Com a união, foi superado em número o tamanho da bancada do PT, que elegeu 88 deputados e que tinha a prerrogativa de reivindicar a presidência da Casa. “Este bloco não é para confrontar, é para organizar o trabalho nesta Casa e fora dela, na composição do governo”, disse o líder do PMDB, Henrique Eduardo Alves (RN), candidato à presidência da Câmara.
O superbloco reúne quase a maioria dos 513 parlamentares da Câmara, o que vai obrigar a presidente Dilma a negociar com eles para aprovar projetos de seu interesse e reformas constitucionais.
O presidente do PT e coordenador do governo de transição, José Eduardo Dutra, considerou “legítima e natural” a formação do grupo. “O governo vai trabalhar pela unidade dos partidos da base”. Isso não significa, segundo ele, que essa força se repita no Executivo.
O bloco é considerado uma única bancada para efeito de distribuição dos cargos da mesa diretora da Câmara e a presidência das comissões. As maiores bancadas têm mais força também para assumir a relatoria de projetos importantes e em comissões especiais.

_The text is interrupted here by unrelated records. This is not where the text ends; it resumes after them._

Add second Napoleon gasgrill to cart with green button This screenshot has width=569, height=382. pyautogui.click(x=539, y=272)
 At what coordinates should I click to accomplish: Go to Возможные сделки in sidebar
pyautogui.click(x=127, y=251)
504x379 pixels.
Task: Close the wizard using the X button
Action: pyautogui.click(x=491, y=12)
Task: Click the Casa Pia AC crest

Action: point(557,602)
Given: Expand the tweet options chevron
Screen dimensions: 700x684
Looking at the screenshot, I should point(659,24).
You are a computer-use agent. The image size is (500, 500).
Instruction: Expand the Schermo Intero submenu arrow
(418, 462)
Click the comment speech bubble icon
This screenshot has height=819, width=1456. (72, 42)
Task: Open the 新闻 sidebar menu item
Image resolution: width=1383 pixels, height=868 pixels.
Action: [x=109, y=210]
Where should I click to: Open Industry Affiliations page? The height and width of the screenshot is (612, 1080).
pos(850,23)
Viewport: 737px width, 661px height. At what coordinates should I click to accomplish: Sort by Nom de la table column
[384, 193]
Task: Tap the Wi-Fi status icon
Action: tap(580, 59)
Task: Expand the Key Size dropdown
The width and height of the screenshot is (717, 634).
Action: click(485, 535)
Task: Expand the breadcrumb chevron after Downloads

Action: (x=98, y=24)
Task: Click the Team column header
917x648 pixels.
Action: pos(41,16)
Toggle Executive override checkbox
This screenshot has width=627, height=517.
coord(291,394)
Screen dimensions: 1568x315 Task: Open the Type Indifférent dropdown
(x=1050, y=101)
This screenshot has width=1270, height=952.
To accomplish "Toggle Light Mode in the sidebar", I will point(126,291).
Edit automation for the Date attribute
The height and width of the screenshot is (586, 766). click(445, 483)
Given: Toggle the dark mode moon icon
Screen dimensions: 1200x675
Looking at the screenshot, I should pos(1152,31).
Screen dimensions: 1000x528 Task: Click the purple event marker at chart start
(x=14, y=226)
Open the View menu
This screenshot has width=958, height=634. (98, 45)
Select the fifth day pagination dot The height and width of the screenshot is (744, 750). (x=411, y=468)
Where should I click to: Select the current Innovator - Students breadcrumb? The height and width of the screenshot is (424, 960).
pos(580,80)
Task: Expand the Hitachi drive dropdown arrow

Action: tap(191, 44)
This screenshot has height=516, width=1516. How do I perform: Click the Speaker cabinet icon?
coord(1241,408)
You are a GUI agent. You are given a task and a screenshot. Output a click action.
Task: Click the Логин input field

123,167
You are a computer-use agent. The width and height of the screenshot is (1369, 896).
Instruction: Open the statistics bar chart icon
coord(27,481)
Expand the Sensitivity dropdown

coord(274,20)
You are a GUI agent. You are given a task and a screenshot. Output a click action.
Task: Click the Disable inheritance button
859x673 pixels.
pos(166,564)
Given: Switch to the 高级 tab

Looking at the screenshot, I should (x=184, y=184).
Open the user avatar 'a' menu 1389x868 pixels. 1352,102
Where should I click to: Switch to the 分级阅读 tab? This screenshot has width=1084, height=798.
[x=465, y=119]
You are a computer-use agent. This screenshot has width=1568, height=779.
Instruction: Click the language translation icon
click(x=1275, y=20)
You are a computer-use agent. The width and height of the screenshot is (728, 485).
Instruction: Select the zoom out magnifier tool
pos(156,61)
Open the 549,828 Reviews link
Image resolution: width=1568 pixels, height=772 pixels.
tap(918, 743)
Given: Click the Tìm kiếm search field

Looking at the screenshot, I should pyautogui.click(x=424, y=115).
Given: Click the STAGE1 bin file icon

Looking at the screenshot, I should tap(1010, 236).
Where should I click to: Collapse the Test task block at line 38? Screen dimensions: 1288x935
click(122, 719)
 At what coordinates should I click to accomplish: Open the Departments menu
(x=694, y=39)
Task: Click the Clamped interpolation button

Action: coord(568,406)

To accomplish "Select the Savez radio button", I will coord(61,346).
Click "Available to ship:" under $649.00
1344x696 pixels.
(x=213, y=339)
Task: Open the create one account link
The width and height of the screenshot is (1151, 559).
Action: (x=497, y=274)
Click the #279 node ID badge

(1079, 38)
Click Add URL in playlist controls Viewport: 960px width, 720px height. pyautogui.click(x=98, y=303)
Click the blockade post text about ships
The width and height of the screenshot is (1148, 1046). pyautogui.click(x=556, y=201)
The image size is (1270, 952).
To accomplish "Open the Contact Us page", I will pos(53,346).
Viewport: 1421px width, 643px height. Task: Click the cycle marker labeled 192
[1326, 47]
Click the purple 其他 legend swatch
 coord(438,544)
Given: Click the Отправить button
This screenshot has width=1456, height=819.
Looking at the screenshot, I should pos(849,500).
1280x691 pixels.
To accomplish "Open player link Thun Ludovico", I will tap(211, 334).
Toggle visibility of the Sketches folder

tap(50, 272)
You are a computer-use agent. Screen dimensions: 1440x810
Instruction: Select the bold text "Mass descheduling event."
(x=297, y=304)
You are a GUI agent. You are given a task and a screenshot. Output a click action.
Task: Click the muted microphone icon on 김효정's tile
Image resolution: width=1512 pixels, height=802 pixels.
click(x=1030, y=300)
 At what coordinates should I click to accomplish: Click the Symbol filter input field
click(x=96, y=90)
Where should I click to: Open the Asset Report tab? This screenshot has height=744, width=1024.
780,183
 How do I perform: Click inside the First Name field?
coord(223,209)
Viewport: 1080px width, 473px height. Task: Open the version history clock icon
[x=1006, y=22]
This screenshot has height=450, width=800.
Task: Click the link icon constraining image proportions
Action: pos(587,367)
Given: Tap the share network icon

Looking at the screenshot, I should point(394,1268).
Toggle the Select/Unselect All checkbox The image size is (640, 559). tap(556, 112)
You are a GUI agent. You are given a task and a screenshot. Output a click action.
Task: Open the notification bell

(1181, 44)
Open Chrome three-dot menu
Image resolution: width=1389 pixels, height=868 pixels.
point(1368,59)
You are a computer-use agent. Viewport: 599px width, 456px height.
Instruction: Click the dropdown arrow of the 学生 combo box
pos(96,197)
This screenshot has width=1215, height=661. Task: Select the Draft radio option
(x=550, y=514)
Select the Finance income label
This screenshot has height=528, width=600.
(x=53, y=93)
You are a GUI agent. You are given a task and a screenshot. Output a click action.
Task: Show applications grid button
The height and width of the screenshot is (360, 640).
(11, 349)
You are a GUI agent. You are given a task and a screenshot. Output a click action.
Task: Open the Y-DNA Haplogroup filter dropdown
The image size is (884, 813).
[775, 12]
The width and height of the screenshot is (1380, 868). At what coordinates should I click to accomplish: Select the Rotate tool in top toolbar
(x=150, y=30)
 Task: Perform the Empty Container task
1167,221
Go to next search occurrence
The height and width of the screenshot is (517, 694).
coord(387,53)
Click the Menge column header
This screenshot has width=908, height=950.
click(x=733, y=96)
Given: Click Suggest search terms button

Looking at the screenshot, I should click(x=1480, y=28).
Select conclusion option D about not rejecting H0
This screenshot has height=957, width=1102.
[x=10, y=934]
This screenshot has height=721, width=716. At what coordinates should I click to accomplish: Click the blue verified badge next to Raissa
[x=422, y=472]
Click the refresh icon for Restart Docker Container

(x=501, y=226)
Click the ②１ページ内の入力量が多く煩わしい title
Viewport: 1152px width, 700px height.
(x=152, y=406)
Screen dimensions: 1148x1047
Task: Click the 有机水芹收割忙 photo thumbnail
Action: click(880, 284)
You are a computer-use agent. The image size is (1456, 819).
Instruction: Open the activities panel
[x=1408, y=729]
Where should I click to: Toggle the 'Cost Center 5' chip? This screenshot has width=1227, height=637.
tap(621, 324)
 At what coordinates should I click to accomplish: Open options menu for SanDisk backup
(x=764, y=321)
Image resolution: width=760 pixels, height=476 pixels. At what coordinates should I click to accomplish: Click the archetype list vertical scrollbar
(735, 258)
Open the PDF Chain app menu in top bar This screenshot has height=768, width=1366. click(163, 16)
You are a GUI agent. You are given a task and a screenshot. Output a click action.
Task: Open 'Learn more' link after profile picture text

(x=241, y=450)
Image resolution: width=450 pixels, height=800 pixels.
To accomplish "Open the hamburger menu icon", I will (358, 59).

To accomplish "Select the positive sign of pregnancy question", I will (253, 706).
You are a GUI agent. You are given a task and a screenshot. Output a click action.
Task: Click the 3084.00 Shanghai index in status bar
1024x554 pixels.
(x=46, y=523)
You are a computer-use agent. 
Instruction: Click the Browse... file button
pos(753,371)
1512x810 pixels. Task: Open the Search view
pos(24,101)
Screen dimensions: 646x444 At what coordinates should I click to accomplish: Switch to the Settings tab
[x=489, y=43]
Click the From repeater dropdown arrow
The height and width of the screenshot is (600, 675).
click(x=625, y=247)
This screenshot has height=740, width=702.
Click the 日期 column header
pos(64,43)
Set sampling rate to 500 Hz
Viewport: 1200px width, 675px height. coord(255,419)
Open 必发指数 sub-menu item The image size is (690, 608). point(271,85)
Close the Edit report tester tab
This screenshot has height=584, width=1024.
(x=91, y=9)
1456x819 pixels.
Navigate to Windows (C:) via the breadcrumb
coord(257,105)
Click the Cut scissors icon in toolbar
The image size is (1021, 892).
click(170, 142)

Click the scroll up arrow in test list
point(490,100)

O PMDB e o PT concordam em dividir os dois períodos da presidência da Câmara, primeiro e segundo biênio da legislatura que começará no dia 1º de fevereiro de 2011. O PT, no entanto, quer incluir esse revezamento também no Senado, em que o PMDB tem a maior bancada e o PT a segunda. O líder do PMDB no Senado, Renan Calheiros (AL), disse que não concorda em que o revezamento se estenda à Casa.